Exercise
From the line containing "You are a GUI agent. The screenshot is 1886×1960." down to the last line of the records below, restate each line word for word and leave out the rest.

=== Begin Enclosure ===

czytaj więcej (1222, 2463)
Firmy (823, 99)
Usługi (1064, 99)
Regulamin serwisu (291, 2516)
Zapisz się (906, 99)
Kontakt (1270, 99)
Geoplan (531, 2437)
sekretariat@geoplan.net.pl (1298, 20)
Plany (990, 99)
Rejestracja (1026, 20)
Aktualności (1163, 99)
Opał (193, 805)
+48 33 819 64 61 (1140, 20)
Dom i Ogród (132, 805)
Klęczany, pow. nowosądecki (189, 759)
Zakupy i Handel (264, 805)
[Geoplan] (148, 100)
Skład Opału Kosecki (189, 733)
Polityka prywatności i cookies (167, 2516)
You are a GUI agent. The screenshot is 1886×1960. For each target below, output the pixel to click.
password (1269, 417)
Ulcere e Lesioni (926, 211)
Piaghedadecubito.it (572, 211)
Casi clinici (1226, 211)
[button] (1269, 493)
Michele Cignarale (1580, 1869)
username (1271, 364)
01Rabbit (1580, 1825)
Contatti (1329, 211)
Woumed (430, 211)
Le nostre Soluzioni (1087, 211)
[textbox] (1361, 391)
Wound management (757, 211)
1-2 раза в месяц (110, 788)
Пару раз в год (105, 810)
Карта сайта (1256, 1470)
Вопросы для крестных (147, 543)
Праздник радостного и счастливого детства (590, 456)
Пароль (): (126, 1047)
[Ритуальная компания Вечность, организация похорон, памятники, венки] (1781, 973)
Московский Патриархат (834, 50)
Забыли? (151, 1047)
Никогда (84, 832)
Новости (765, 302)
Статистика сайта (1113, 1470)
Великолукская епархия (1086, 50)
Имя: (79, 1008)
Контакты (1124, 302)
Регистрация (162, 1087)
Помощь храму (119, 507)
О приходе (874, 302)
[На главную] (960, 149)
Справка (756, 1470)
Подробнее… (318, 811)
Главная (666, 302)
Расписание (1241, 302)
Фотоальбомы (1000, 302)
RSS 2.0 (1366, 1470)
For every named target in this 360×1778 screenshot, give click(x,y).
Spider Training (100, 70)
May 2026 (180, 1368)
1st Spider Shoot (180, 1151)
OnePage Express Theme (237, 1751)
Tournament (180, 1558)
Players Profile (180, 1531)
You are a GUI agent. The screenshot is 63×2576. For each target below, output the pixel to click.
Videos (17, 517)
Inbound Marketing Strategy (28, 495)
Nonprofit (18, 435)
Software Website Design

=== End Enclosure ===

Task response
You are a GUI agent. The screenshot is 1886×1960. For each target below, output the pixel to click.
password (1269, 417)
Ulcere e Lesioni (926, 211)
Piaghedadecubito.it (572, 211)
Casi clinici (1226, 211)
[button] (1269, 493)
Michele Cignarale (1580, 1869)
username (1271, 364)
01Rabbit (1580, 1825)
Contatti (1329, 211)
Woumed (430, 211)
Le nostre Soluzioni (1087, 211)
[textbox] (1361, 391)
Wound management (757, 211)
1-2 раза в месяц (110, 788)
Пару раз в год (105, 810)
Карта сайта (1256, 1470)
Вопросы для крестных (147, 543)
Праздник радостного и счастливого детства (590, 456)
Пароль (): (126, 1047)
[Ритуальная компания Вечность, организация похорон, памятники, венки] (1781, 973)
Московский Патриархат (834, 50)
Забыли? (151, 1047)
Никогда (84, 832)
Новости (765, 302)
Статистика сайта (1113, 1470)
Великолукская епархия (1086, 50)
Имя: (79, 1008)
Контакты (1124, 302)
Регистрация (162, 1087)
Помощь храму (119, 507)
О приходе (874, 302)
[На главную] (960, 149)
Справка (756, 1470)
Подробнее… (318, 811)
Главная (666, 302)
Расписание (1241, 302)
Фотоальбомы (1000, 302)
RSS 2.0 (1366, 1470)
For every named target in this 360×1778 screenshot, give click(x,y).
Spider Training (100, 70)
May 2026 (180, 1368)
1st Spider Shoot (180, 1151)
OnePage Express Theme (237, 1751)
Tournament (180, 1558)
Players Profile (180, 1531)
You are a GUI agent. The screenshot is 63×2576. For each target below, output the pixel to click.
Videos (17, 517)
Inbound Marketing Strategy (28, 495)
Nonprofit (18, 435)
Software Website Design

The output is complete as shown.